WHAT THE EXERCISE ASKS: The answer is an exact repetition of every entry, with all images left out.

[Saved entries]
↓

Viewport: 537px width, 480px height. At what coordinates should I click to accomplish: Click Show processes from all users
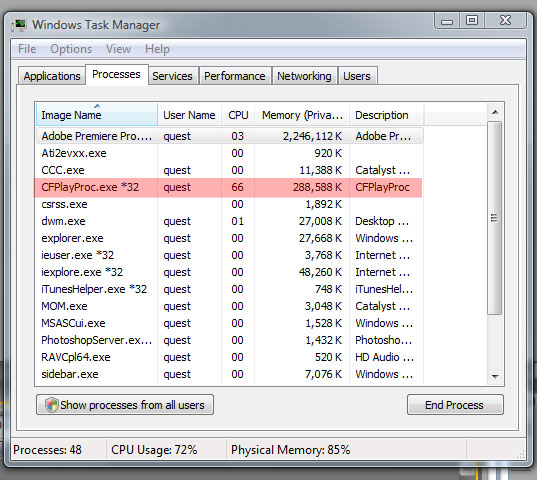[125, 405]
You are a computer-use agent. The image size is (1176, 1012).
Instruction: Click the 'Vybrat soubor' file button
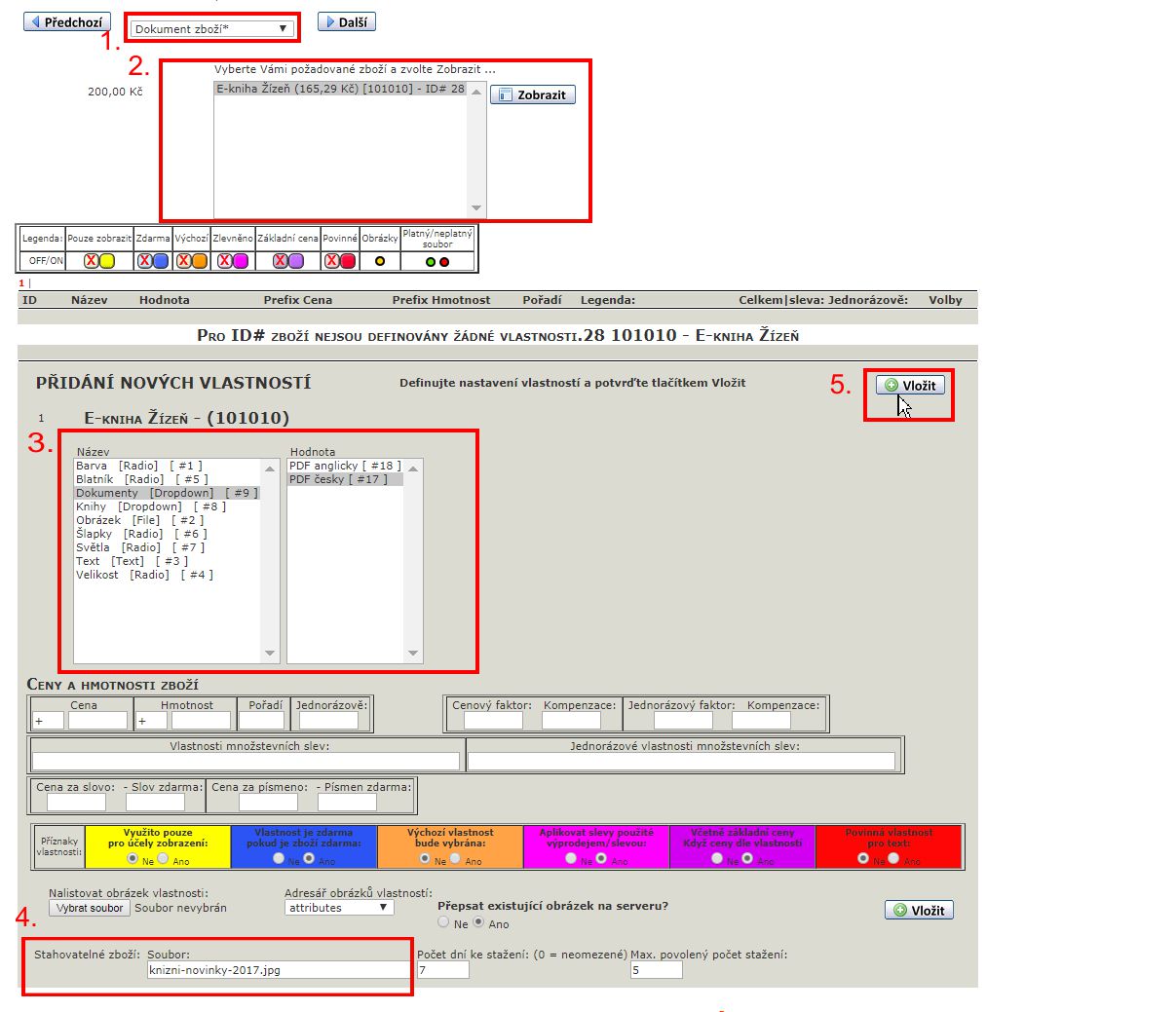[x=90, y=908]
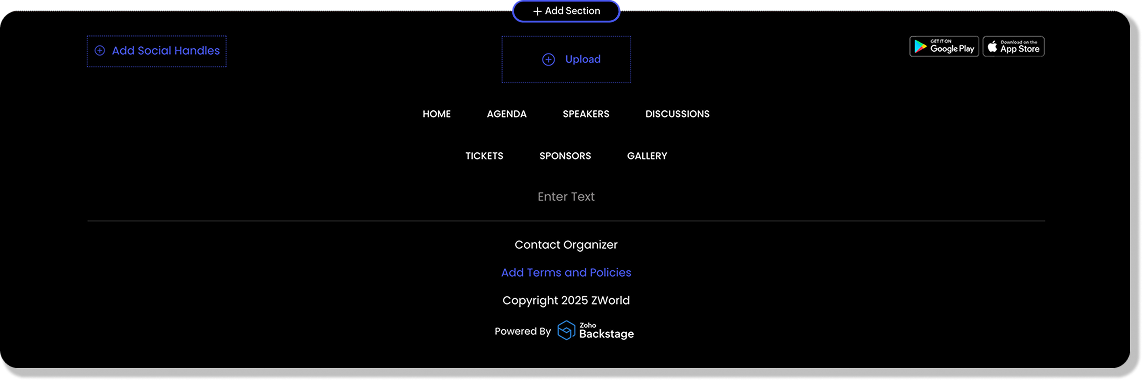Click the Enter Text placeholder field
Viewport: 1143px width, 381px height.
pos(566,197)
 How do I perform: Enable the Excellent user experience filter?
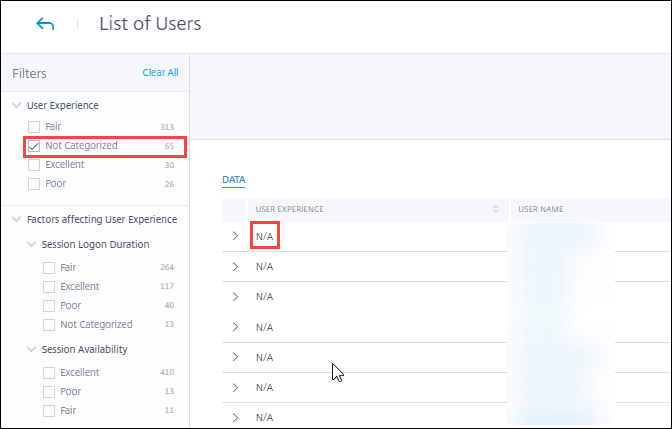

↑

RESPONSE BOX:
Viewport: 537px width, 480px height. At what coordinates should I click to accomplish: Click Show processes from all users
[125, 405]
You are a computer-use agent. The image size is (1176, 1012).
Instruction: Click the 'Vybrat soubor' file button
[x=90, y=908]
Click the Enter Text placeholder field
Viewport: 1143px width, 381px height.
pos(566,197)
 How do I perform: Enable the Excellent user experience filter?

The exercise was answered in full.